Les travaux d’archéologie à la place des officiers, au centre-ville de Fredericton, pourraient permettre d’en connaitre davantage sur la présence des Acadiens dans la capitale provinciale avant la Déportation.
Les travaux d’archéologie à la place des officiers, au centre-ville de Fredericton, pourraient permettre d’en connaitre davantage sur la présence des Acadiens dans la capitale provinciale avant la Déportation.

Des archéologues cherchent les secrets des Acadiens d’avant la Déportation

Mathieu Roy-Comeau
Acadie Nouvelle
ACADIE NOUVELLE (Nouveau-Brunswick) – Des fouilles archéologiques au centre-ville de Fredericton pourraient permettre d’en apprendre davantage sur la présence des Acadiens dans la capitale provinciale avant la Déportation.

Une quinzaine d’archéologues s’affairent ces jours-ci à déterrer les secrets enfouis sous la place des Officiers avant que la municipalité n’y effectue d’importants travaux de revitalisation.

Ce coin très achalandé du centre-ville qui renferme une riche histoire militaire datant de la période britannique pourrait aussi receler certains signes du quotidien des Acadiens et des Premières Nations.

«Nous essayons de faire une évaluation de l’histoire militaire de cette zone, mais aussi de répondre à certaines questions que nous nous posons pour savoir s’il y avait quelque chose d’important ici avant l’occupation militaire», explique le directeur de l’Archéologie et du Patrimoine au ministre du Tourisme, du Patrimoine et de la Culture du Nouveau-Brunswick, Brent Suttie.

«Il y a certaines preuves qu’il y a eu de l’agriculture ici avant (l’occupation militaire)», dit-il.

Brent Suttie est le directeur de l’archéologie et du patrimoine au ministère du Tourisme, du Patrimoine et de la Culture du Nouveau-Brunswick.

Drame en 1759

En 1739, environ une centaine d’Acadiens vivaient dans la région de Fredericton, qu’ils appelaient alors Sainte-Anne.

Leur histoire a tourné au drame en 1759 lorsqu’une bande de Rangers de la Nouvelle-Angleterre les ont attaqués et ont brulé leur village dans le sillage de la Déportation.

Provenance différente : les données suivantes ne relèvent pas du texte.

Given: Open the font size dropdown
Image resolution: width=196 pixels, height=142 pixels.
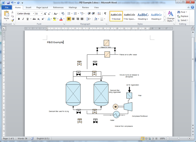Looking at the screenshot, I should click(x=41, y=13).
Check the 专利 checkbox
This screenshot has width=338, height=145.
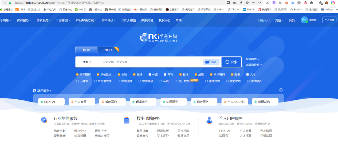pos(165,75)

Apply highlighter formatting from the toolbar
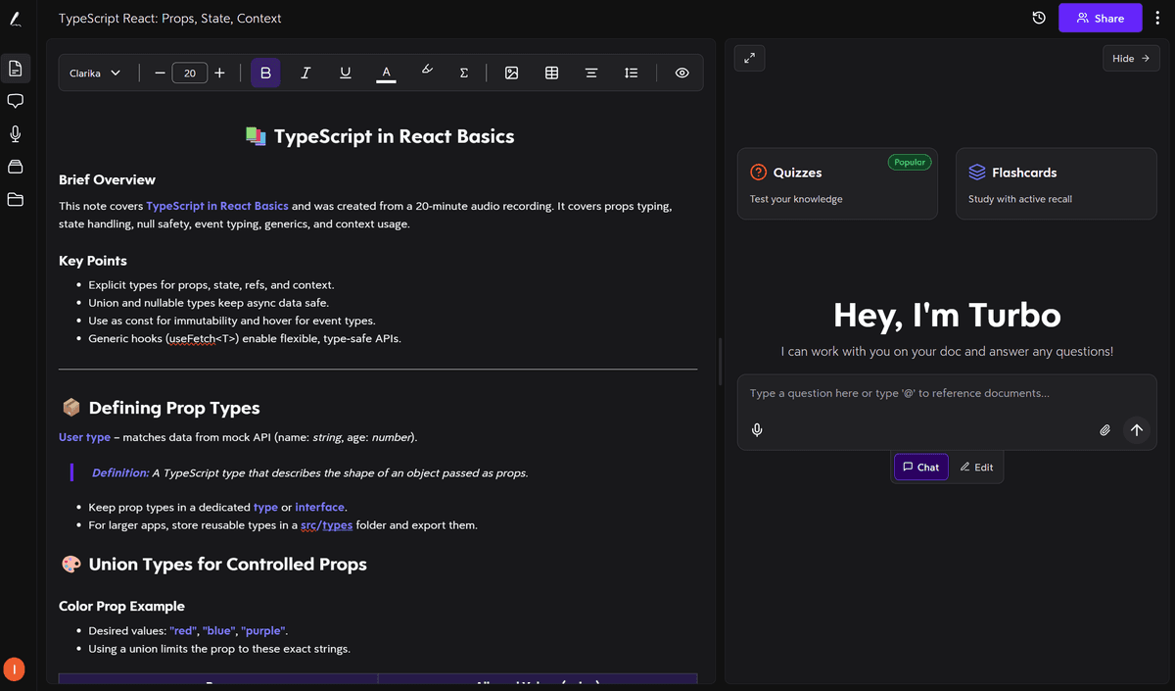(x=426, y=72)

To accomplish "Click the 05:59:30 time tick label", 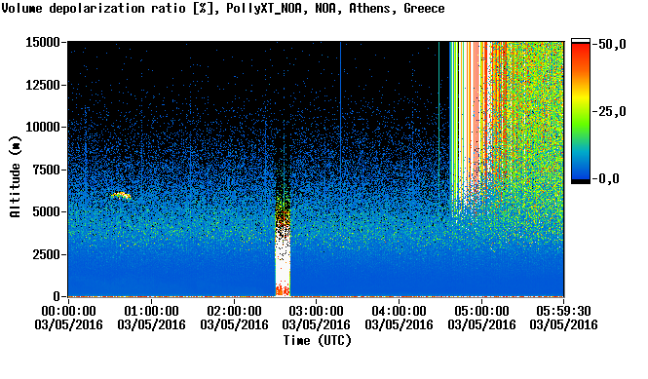I will coord(563,311).
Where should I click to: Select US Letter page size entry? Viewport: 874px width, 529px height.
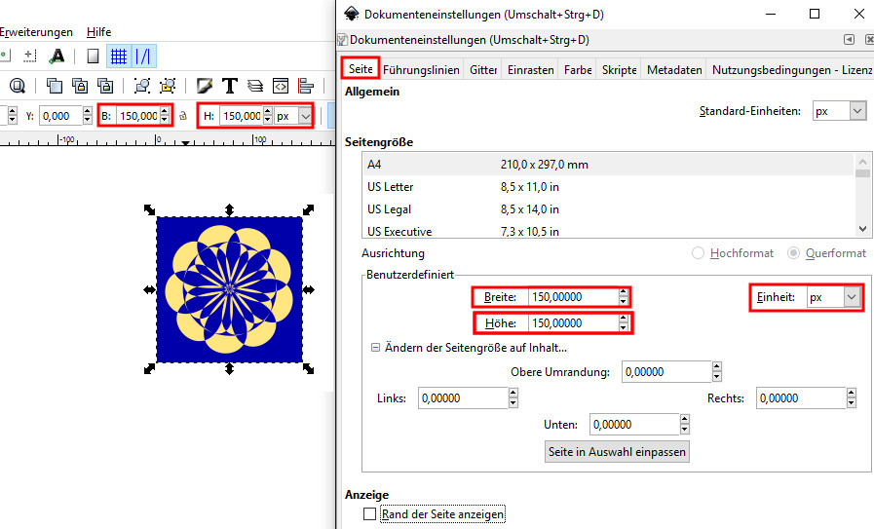pos(391,187)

« Lorsque les Britanniques ont brulé Sainte-Anne, il est mentionné que tout le centre-ville a été rasé. Nous savons donc que le centre-ville était occupé, mais, malheureusement, il n’y a pas de plan pour nous indiquer si cette zone en particulier était occupée. C’est ici que l’archéologie peut nous aider à répondre à la question. »
Brent Suttie, directeur de l'archéologie

Depuis le début de leurs recherches sur le site, les archéologues ont notamment trouvé les traces d’un bâtiment qui n’apparait sur aucune carte.